ABOUT THIS TASK:
Please repeat the entries exactly as they appear and omit any images.

MATERIAL PROVIDED:

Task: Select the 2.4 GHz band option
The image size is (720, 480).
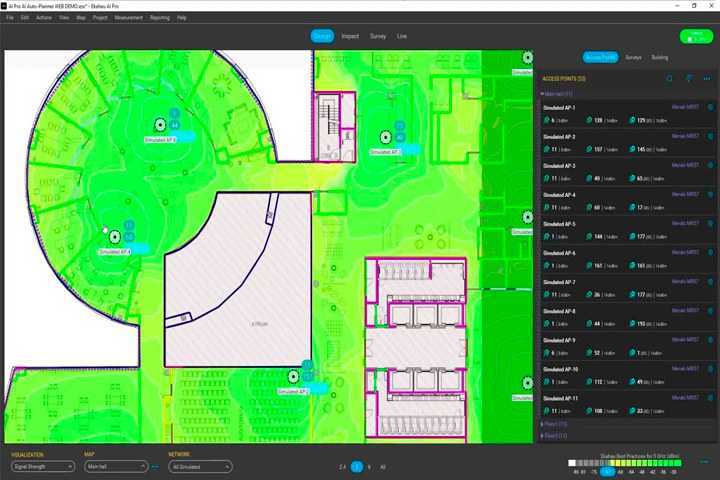Action: click(x=343, y=467)
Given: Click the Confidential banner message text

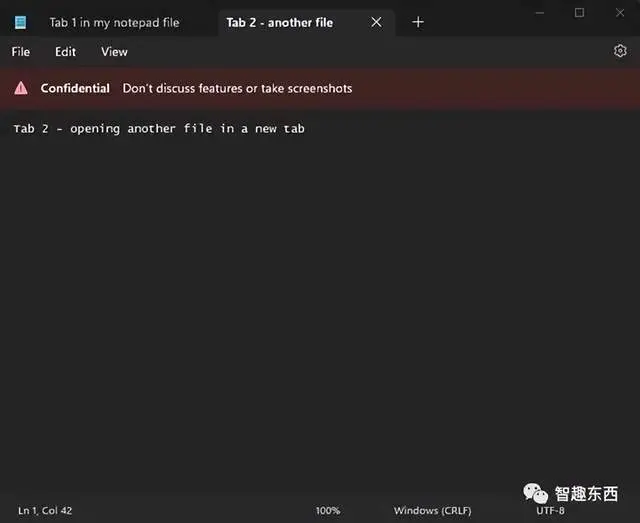Looking at the screenshot, I should pos(237,88).
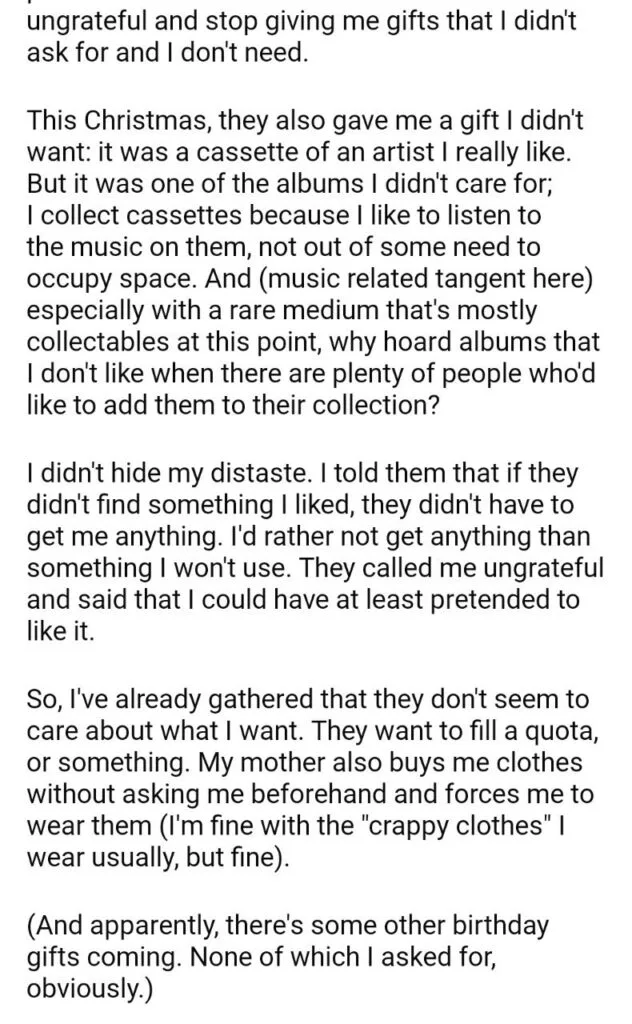Tap the words "pretended to"
The height and width of the screenshot is (1024, 632).
point(505,600)
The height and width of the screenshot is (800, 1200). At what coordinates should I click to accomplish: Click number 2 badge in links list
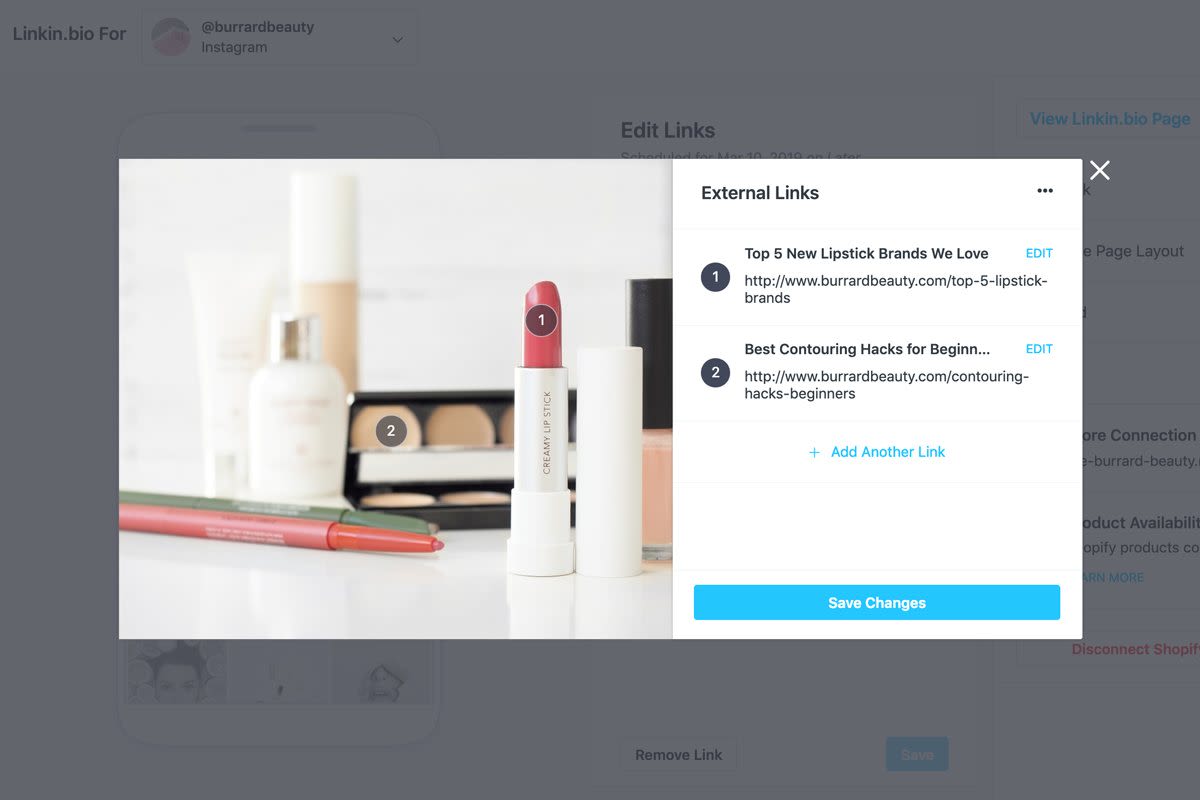pyautogui.click(x=715, y=372)
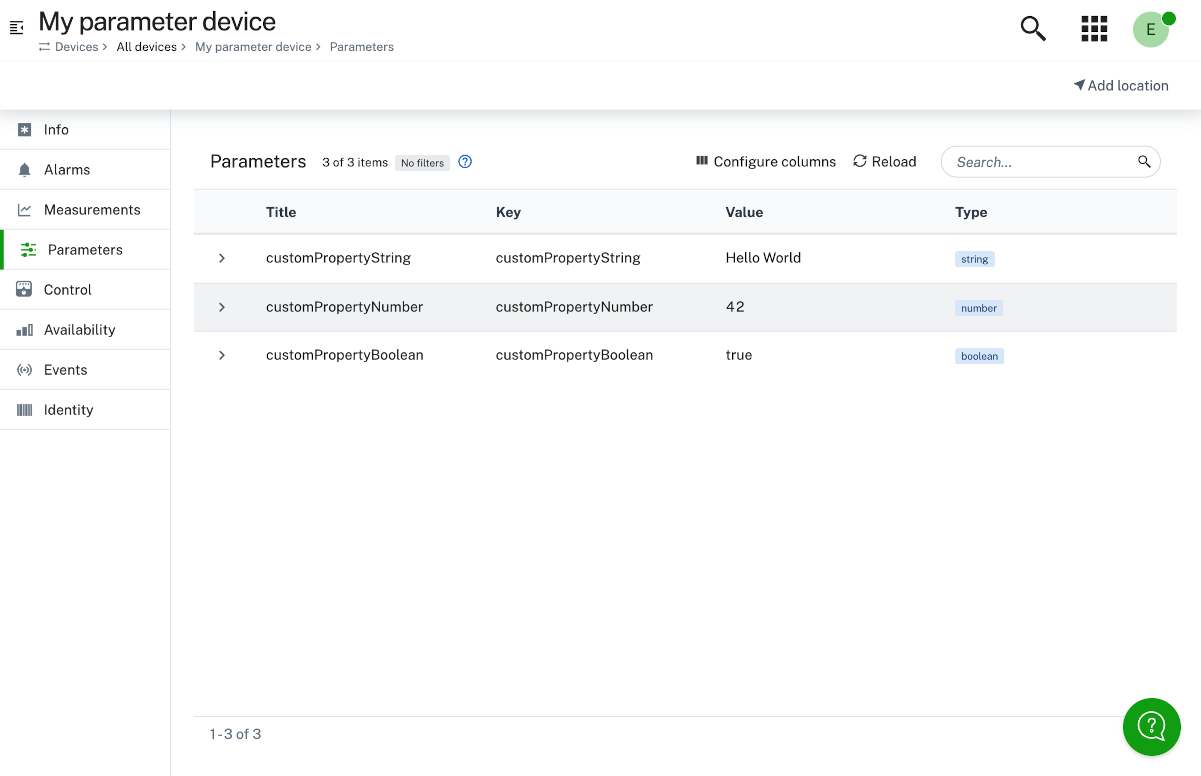Open Configure columns
This screenshot has width=1201, height=776.
tap(766, 162)
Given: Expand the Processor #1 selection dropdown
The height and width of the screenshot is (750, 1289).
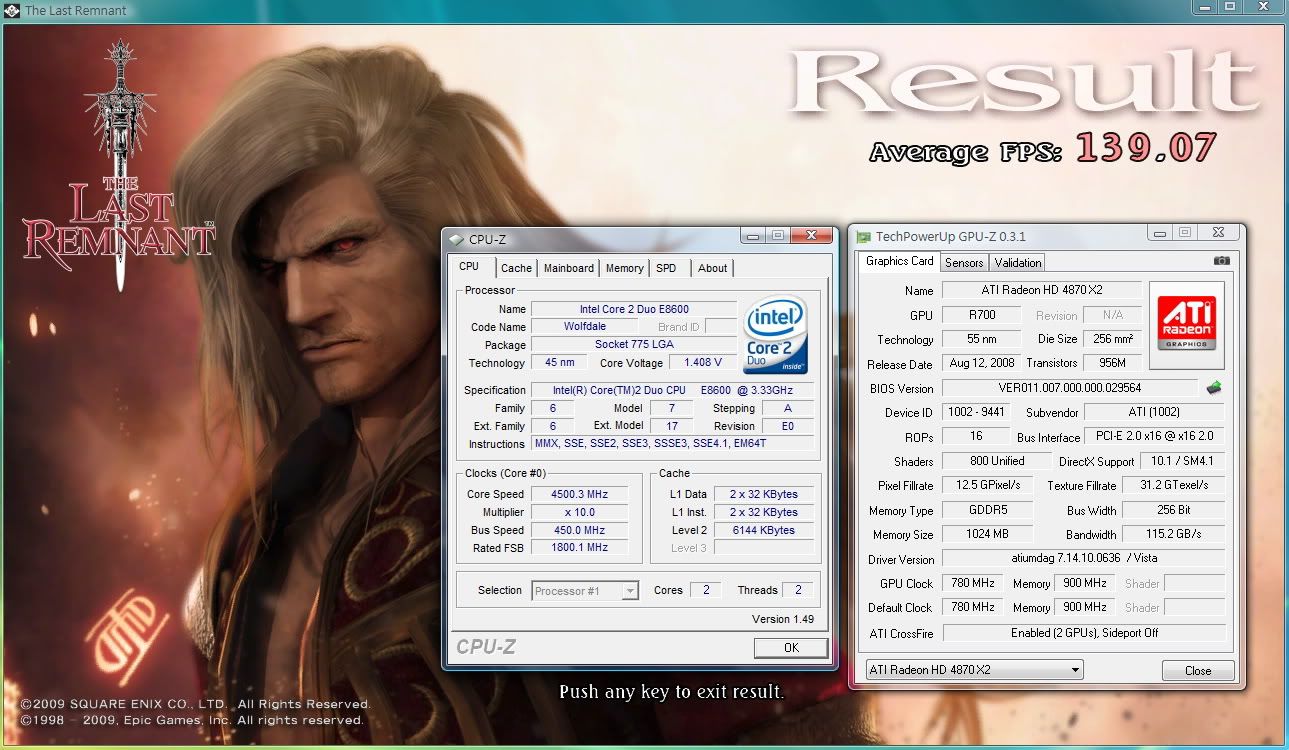Looking at the screenshot, I should [x=629, y=591].
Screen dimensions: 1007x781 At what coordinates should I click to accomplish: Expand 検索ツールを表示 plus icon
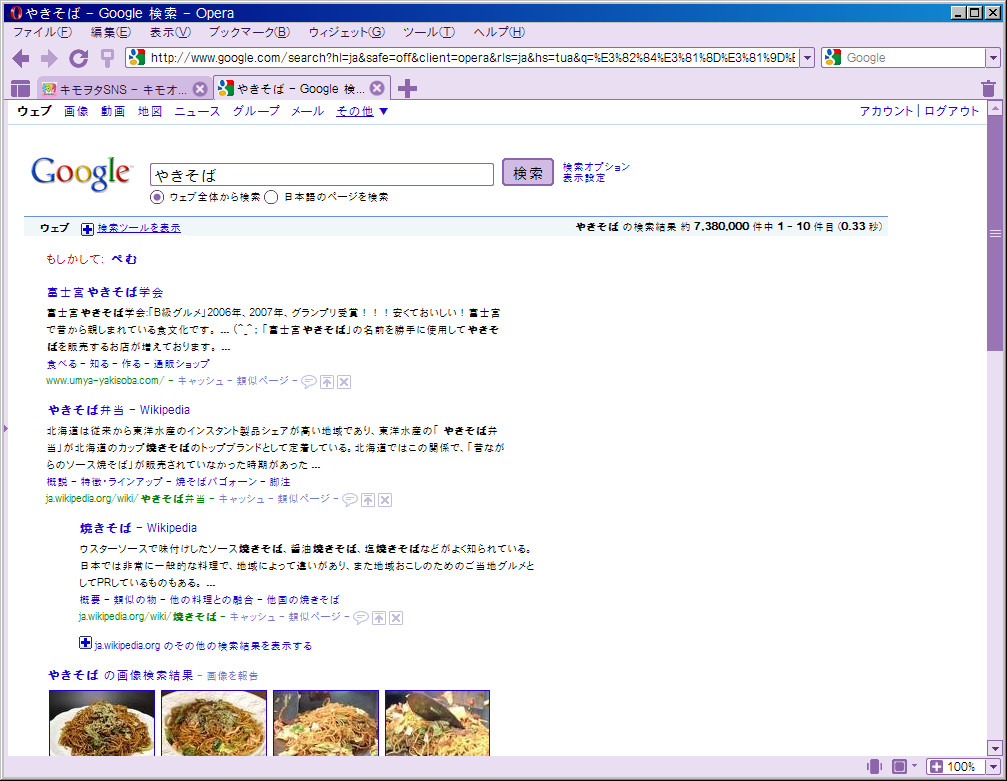[87, 229]

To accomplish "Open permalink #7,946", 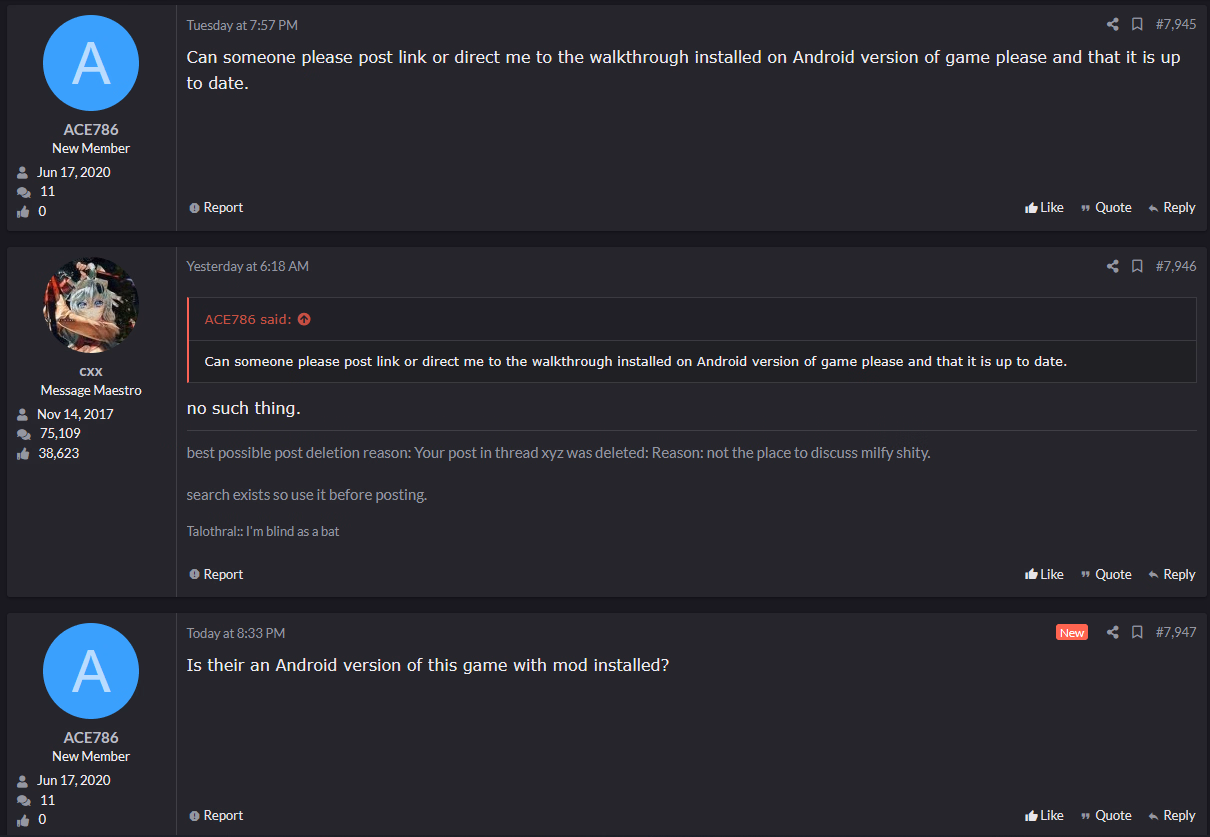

WRITTEN RESPONSE:
Task: Select the 2.4 GHz band option
The image size is (720, 480).
Action: click(x=343, y=467)
Given: Click the Confidential banner message text

Looking at the screenshot, I should pos(237,88).
Tap the words "pretended to"
The height and width of the screenshot is (1024, 632).
point(505,600)
The height and width of the screenshot is (800, 1200). At what coordinates should I click to accomplish: Click number 2 badge in links list
pyautogui.click(x=715, y=372)
Open Configure columns
This screenshot has width=1201, height=776.
tap(766, 162)
Given: Expand the Processor #1 selection dropdown
The height and width of the screenshot is (750, 1289).
Looking at the screenshot, I should [x=629, y=591].
Screen dimensions: 1007x781 At what coordinates should I click to accomplish: Expand 検索ツールを表示 plus icon
[87, 229]

To accomplish "Open permalink #7,946", 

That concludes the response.